Validation of serum neurofilaments as prognostic and potential pharmacodynamic biomarkers for ALS

Abstract

Objective: To identify preferred neurofilament assays and clinically validate serum neurofilament light (NfL) and phosphorylated neurofilament heavy (pNfH) as prognostic and potential pharmacodynamic biomarkers relevant to amyotrophic lateral sclerosis (ALS) therapy development.

Methods: In this prospective, multicenter, longitudinal observational study of patients with ALS (n = 229), primary lateral sclerosis (n = 20), and progressive muscular atrophy (n = 11), biological specimens were collected, processed, and stored according to strict standard operating procedures (SOPs). Neurofilament assays were performed in a blinded manner by independent contract research organizations.

Results: For serum NfL and pNfH measured using the Simoa assay, there were no missing data (i.e., technical replicates below the lower limit of detection were not encountered). For the Iron Horse and Euroimmun pNfH assays, such missingness was encountered in ∼4% and ∼10% of serum samples, respectively. Mean coefficients of variation for NfL in serum and CSF were both ∼3%. Mean coefficients of variation for pNfH in serum and CSF were ∼4%-5% and ∼2%-3%, respectively, in all assays. Baseline serum NfL concentration, but not pNfH, predicted the future Revised ALS Functional Rating Scale (ALSFRS-R) slope and survival. Incorporation of baseline serum NfL into mixed effects models of ALSFRS-R slopes yields an estimated sample size saving of ∼8%. Depending on the method used to estimate effect size, use of serum NfL (and perhaps pNfH) as pharmacodynamic biomarkers, instead of the ALSFRS-R slope, yields significantly larger sample size savings.

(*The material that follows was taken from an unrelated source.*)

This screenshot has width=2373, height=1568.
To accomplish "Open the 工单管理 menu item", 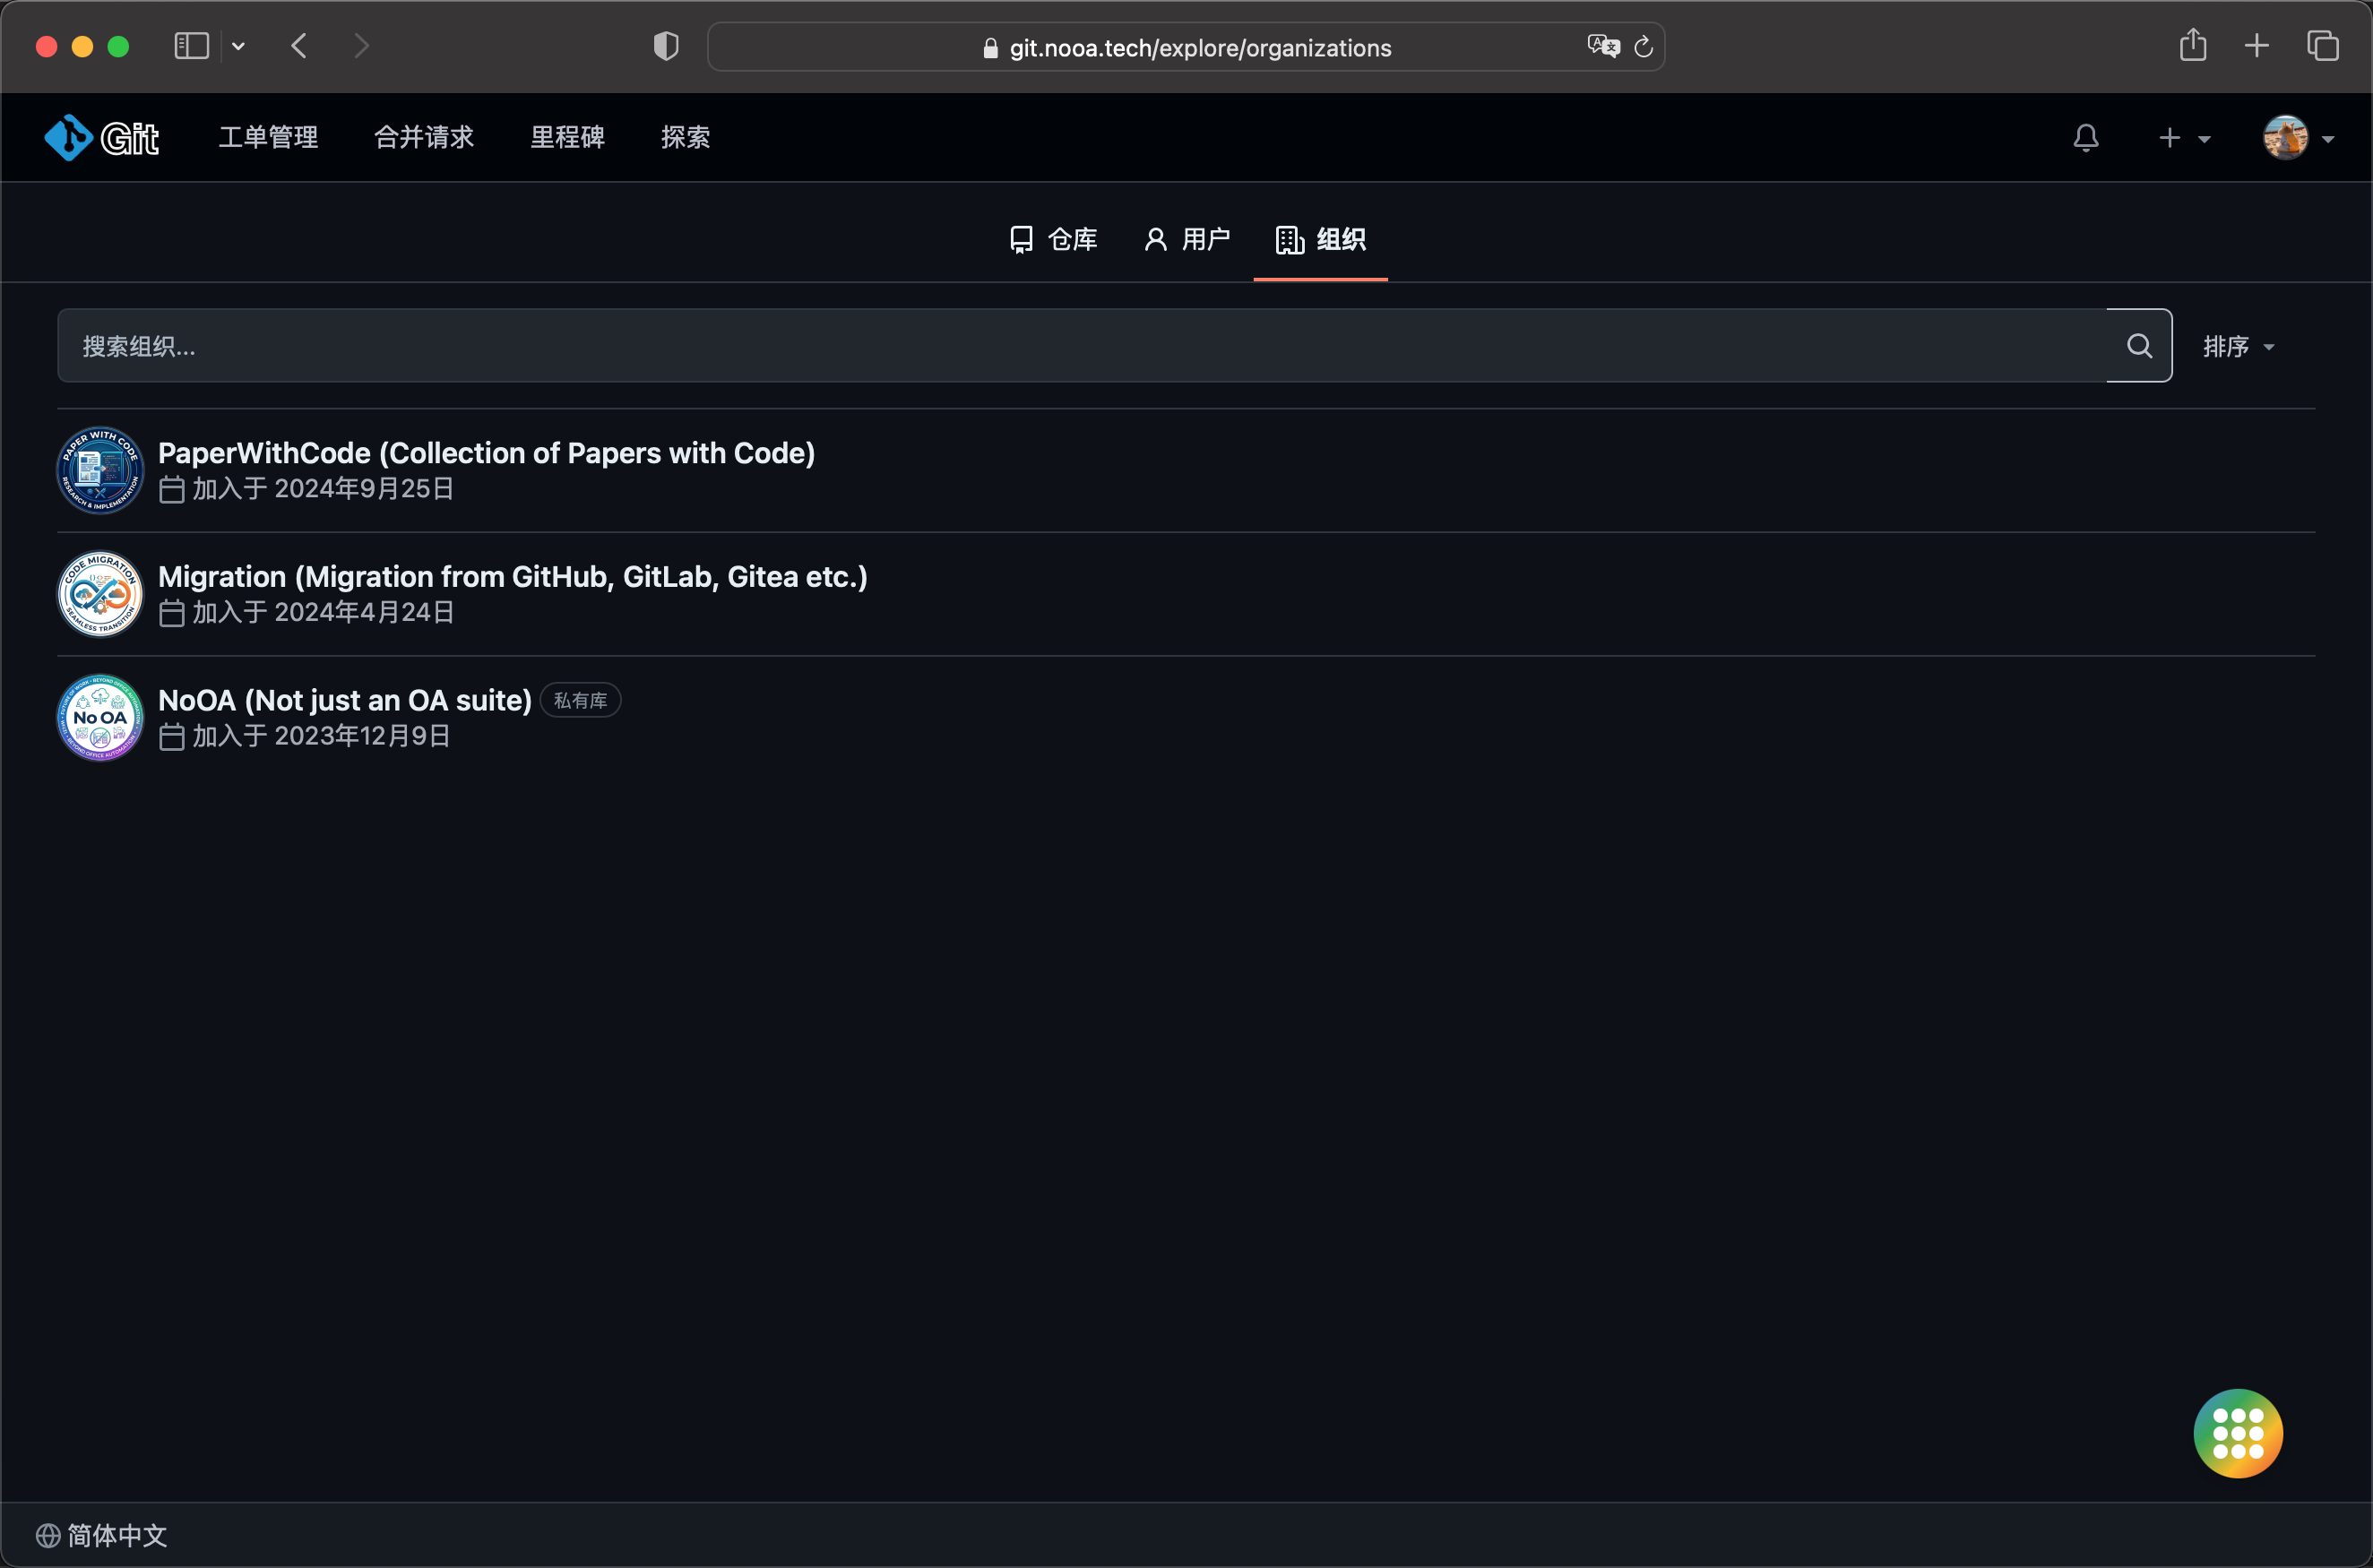I will pos(268,137).
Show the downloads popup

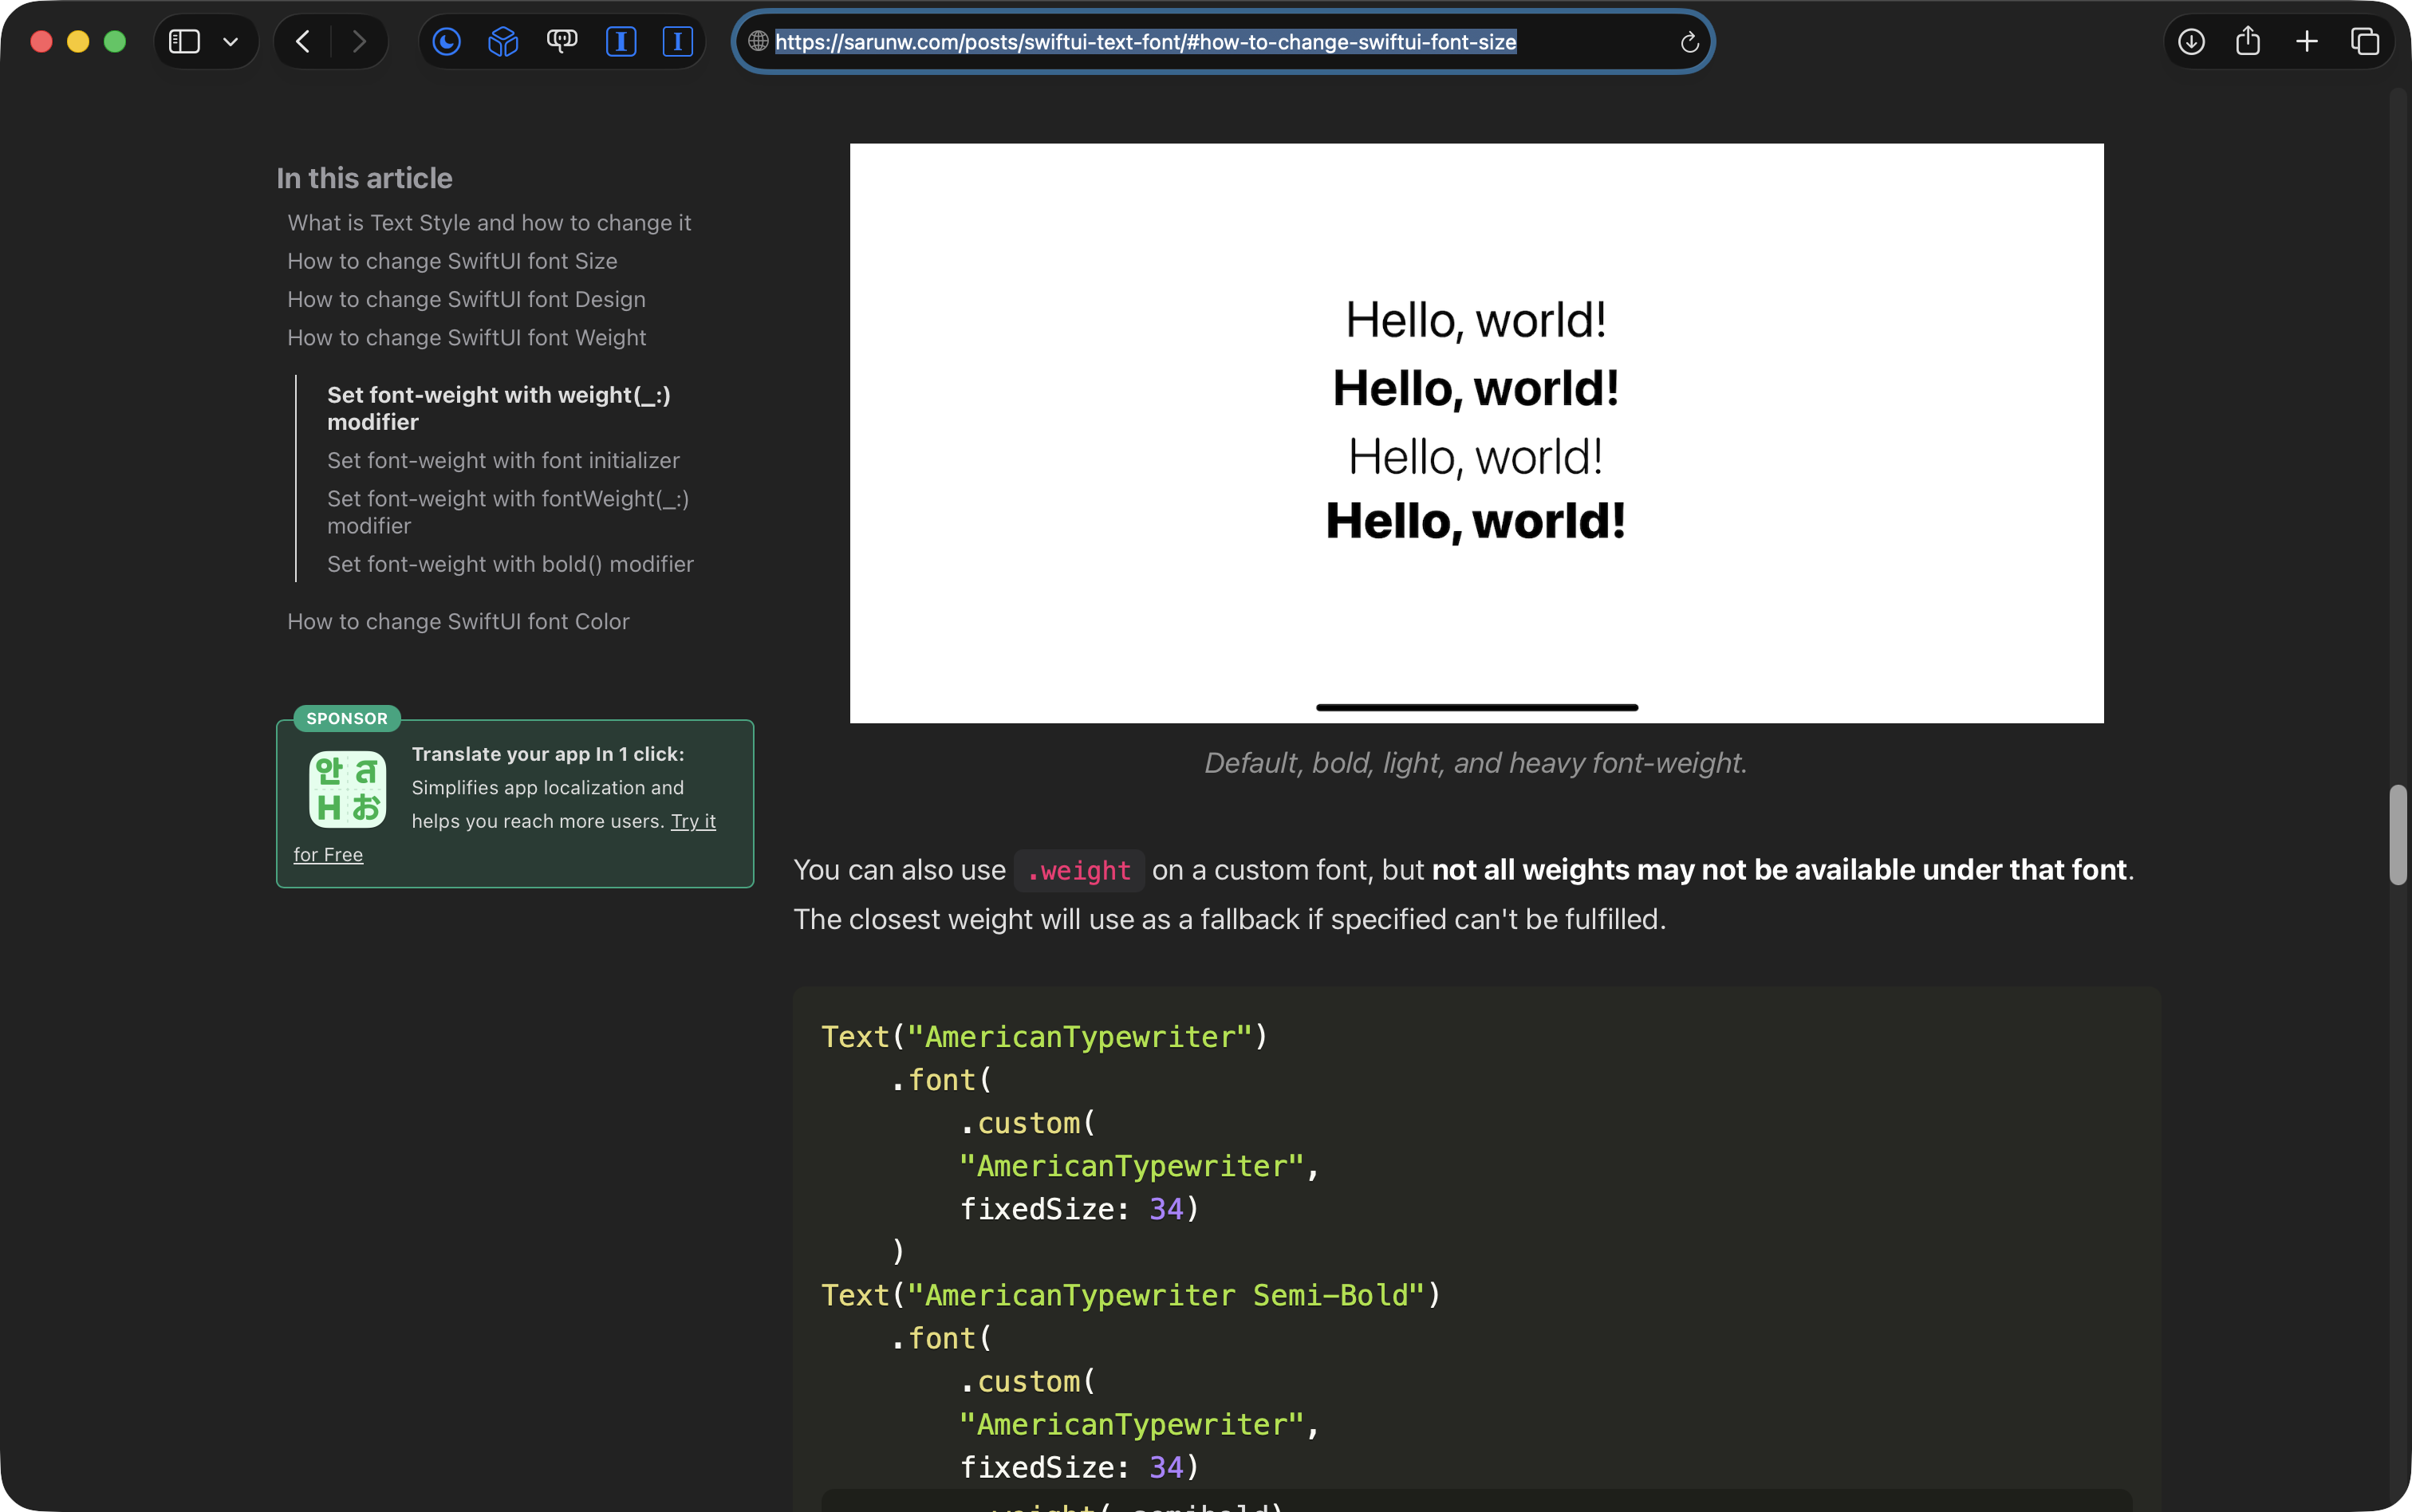(2191, 41)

Conclusions: Serum NfL may be considered a clinically validated prognostic biomarker for ALS. Serum NfL (and perhaps pNfH), quantified using the Simoa assay, has potential utility as a pharmacodynamic biomarker of treatment effect.

Figure 1. Kaplan-Meier survival curves

Kaplan-Meier survival curves show the prognostic value of (A) C9ORF72 repeat expansion, (B) ∆FRS (dichotomized at the median, 0.62 points/month), (C) baseline serum neurofilament light (NfL) (dichotomized at the median, 17 pg/mL), and (D) baseline serum phosphorylated neurofilament heavy (pNfH) (dichotomized at the median, 67 pg/mL). The presence of a C9ORF72 repeat expansion, higher ∆FRS, higher baseline serum NfL, and higher baseline serum pNfH are shown in red.

Figure 2. Longitudinal trajectories of serum neurofilaments

(A) Spaghetti plot of log-transformed neurofilament light (NfL) level, (B) spaghetti plot of log-transformed phosphorylated neurofilament heavy (pNfH) level, and (C) boxplot of the distribution of NfL and pNfH slopes. Slope estimates were obtained from a linear model with log-transformed neurofilament level as the outcome and time as the independent variable.

Figure 3. Change in serum neurofilaments over time, as compared to baseline level

(A) Change from baseline in serum neurofilament light (NfL) (pg/mL) and (B) change from baseline in serum phosphorylated neurofilament heavy (pNfH) (pg/mL).